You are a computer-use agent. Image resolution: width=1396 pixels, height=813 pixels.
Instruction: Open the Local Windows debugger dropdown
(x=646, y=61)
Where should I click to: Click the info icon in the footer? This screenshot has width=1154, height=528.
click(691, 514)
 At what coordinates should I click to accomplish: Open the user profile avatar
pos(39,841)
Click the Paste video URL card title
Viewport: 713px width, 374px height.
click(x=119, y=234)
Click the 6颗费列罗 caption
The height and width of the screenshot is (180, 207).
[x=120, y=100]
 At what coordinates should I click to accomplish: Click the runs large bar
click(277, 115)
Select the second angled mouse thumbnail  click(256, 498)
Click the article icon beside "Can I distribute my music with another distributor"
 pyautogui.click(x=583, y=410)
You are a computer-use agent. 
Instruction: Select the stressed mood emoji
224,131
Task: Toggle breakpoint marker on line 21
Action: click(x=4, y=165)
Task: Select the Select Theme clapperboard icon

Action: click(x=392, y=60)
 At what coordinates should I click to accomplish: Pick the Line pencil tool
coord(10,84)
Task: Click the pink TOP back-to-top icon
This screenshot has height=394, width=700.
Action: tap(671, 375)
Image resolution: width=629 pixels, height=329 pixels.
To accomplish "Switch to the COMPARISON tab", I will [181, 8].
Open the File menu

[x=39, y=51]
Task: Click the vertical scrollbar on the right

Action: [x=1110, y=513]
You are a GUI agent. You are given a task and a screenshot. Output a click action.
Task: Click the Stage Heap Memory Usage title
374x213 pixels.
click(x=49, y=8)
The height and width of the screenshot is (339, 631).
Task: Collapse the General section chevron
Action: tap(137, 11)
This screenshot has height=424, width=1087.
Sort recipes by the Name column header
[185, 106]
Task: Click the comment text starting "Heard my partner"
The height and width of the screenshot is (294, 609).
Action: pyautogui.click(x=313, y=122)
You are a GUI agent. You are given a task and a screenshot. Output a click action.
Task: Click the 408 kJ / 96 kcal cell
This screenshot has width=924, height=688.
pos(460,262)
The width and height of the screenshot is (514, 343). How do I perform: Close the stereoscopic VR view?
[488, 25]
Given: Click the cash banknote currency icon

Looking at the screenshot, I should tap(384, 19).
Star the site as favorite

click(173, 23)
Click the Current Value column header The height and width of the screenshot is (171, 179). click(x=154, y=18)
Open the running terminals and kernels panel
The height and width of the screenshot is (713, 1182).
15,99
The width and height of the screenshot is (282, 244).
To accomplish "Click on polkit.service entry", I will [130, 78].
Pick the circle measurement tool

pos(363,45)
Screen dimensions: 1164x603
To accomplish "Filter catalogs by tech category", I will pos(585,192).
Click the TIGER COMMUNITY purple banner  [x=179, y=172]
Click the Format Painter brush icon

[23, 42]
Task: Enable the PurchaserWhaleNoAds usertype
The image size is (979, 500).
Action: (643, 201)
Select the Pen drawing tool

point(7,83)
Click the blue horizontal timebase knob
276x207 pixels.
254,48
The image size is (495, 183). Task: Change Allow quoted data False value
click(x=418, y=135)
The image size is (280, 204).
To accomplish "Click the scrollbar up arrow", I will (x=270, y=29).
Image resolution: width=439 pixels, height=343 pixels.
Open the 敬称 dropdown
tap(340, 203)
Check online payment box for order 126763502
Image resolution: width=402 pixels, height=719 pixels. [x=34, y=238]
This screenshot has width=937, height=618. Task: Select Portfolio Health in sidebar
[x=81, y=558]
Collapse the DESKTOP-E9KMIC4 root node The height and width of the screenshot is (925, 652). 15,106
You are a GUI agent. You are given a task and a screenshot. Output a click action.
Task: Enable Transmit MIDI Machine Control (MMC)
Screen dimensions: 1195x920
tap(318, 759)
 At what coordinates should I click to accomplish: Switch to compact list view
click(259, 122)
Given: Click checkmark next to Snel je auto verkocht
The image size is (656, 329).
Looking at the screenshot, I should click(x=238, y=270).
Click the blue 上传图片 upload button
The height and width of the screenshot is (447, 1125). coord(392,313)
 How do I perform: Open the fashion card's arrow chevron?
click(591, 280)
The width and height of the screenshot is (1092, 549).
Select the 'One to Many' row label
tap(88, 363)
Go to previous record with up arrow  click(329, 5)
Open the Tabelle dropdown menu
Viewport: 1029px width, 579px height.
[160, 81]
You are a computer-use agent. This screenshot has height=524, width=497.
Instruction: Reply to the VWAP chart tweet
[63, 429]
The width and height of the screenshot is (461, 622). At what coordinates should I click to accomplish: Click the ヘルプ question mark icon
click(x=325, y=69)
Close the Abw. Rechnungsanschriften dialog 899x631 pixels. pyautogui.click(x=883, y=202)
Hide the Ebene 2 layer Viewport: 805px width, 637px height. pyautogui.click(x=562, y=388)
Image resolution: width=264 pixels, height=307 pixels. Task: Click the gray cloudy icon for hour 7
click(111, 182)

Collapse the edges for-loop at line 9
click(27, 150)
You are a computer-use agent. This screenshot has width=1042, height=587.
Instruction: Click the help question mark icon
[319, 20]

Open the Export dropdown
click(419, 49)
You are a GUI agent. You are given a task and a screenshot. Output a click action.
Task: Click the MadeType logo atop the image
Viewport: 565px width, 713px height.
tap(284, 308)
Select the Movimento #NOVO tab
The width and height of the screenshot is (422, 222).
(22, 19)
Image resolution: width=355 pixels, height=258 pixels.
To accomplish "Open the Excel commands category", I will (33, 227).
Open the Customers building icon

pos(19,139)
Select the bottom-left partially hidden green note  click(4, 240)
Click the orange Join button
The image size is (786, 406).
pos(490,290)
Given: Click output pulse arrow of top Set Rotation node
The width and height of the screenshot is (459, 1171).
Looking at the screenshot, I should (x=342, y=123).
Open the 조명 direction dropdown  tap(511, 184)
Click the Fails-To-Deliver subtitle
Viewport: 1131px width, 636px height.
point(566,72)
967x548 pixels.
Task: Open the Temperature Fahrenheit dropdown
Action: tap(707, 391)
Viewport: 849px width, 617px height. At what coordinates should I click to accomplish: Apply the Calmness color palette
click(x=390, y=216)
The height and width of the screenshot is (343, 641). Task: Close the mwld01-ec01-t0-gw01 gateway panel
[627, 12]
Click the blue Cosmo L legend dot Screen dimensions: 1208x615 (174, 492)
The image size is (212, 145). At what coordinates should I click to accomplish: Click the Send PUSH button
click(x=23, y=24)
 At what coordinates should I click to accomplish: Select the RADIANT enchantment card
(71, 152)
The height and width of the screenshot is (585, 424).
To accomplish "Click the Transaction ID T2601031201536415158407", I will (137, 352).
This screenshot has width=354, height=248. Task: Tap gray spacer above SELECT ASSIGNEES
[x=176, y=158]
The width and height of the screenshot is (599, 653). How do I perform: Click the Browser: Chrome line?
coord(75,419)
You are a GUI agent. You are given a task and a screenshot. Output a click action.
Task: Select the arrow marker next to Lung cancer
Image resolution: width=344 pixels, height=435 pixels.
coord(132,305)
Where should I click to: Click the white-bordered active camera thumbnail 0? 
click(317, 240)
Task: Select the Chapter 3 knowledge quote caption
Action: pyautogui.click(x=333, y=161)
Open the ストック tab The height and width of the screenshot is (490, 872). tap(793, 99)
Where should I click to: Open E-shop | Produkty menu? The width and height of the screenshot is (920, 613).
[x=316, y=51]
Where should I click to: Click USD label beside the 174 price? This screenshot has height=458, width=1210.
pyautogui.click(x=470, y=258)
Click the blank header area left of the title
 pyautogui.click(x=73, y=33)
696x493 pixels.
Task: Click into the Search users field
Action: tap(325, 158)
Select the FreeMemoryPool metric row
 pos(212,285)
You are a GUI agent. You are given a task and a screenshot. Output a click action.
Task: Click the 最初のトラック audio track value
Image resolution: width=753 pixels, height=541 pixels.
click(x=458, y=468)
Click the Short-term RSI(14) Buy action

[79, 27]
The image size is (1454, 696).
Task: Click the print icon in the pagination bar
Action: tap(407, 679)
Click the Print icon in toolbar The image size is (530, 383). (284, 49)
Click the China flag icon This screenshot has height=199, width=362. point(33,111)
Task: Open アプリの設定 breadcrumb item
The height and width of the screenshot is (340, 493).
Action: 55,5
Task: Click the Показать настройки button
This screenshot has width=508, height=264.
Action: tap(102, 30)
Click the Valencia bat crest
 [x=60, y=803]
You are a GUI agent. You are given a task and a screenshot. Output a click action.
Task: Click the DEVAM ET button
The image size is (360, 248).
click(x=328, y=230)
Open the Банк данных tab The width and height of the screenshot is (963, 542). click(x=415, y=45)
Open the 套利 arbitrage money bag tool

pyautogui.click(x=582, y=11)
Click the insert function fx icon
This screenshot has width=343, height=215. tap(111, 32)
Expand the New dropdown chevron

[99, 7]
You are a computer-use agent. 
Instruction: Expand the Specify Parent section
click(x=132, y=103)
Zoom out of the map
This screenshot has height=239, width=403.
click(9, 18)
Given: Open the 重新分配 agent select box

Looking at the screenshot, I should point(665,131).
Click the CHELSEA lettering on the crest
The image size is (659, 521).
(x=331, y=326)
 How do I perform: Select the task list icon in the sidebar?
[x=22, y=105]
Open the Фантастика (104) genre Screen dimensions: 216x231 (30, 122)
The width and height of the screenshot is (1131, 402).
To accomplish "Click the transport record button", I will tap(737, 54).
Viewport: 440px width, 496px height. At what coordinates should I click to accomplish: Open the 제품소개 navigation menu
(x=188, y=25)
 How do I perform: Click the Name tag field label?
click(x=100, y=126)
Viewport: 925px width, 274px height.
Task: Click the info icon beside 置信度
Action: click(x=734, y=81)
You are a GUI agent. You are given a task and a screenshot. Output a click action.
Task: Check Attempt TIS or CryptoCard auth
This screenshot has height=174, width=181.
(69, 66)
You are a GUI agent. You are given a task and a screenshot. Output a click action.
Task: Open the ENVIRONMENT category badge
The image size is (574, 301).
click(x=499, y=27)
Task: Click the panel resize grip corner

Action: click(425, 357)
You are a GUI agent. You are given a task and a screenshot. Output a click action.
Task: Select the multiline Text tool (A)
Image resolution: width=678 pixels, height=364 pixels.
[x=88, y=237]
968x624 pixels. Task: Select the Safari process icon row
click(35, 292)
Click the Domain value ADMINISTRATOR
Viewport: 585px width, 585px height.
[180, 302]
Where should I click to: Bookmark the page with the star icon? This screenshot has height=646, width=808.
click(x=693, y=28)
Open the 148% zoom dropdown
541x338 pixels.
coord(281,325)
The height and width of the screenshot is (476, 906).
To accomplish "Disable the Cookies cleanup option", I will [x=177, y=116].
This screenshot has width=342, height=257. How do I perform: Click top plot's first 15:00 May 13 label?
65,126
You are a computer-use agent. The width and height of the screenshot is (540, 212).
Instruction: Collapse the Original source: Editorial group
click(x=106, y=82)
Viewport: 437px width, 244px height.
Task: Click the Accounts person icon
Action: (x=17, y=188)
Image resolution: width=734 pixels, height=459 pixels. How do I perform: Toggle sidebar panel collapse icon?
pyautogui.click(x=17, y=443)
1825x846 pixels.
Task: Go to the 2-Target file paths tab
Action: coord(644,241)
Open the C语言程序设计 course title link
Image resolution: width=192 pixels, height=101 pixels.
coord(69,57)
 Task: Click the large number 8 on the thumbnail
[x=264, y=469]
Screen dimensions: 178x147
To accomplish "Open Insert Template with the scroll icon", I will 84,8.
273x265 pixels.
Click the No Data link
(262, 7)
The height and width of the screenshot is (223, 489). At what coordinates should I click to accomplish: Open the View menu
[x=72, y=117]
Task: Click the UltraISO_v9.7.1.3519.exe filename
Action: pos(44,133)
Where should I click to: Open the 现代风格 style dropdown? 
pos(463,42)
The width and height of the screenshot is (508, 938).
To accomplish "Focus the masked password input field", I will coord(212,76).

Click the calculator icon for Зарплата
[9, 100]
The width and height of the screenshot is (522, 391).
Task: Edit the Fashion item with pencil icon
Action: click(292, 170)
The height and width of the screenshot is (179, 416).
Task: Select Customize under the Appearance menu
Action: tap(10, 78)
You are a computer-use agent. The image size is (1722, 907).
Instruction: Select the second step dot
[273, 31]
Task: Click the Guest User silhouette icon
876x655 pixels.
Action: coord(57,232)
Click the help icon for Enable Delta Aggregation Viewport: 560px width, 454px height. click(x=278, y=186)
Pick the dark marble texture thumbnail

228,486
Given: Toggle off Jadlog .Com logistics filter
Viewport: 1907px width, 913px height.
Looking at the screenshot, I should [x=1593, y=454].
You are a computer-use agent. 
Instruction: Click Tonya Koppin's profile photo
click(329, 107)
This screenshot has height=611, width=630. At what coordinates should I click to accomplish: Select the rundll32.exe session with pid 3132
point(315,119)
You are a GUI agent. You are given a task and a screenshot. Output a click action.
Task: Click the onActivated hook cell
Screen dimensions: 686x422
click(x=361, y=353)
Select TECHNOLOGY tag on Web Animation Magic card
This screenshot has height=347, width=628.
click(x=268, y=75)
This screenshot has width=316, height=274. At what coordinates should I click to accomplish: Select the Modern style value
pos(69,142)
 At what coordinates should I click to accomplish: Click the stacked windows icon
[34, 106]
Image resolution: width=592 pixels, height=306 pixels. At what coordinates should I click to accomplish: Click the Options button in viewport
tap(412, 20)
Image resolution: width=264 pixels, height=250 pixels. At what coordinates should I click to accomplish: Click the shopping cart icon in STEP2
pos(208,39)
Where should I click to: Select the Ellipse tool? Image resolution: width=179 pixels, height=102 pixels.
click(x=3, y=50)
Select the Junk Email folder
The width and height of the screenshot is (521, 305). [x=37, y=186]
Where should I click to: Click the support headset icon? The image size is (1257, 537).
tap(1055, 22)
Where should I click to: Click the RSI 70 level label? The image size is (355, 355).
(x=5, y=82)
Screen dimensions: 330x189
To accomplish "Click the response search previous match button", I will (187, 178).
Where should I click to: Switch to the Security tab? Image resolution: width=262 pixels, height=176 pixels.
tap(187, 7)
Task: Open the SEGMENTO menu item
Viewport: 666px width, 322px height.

- - -

=== PROBLEM REQUIREMENTS ===
Would you print exactly and only the lines of the material above that run from the line with "The height and width of the screenshot is (223, 489)." through the line with "Click the help icon", both included?

=== WRITTEN ANSWER ===
The height and width of the screenshot is (223, 489). At what coordinates should I click to accomplish: Open the View menu
[x=72, y=117]
Task: Click the UltraISO_v9.7.1.3519.exe filename
Action: pos(44,133)
Where should I click to: Open the 现代风格 style dropdown? 
pos(463,42)
The width and height of the screenshot is (508, 938).
To accomplish "Focus the masked password input field", I will coord(212,76).

Click the calculator icon for Зарплата
[9, 100]
The width and height of the screenshot is (522, 391).
Task: Edit the Fashion item with pencil icon
Action: click(292, 170)
The height and width of the screenshot is (179, 416).
Task: Select Customize under the Appearance menu
Action: tap(10, 78)
You are a computer-use agent. The image size is (1722, 907).
Instruction: Select the second step dot
[273, 31]
Task: Click the Guest User silhouette icon
876x655 pixels.
Action: coord(57,232)
Click the help icon for Enable Delta Aggregation Viewport: 560px width, 454px height. click(x=278, y=186)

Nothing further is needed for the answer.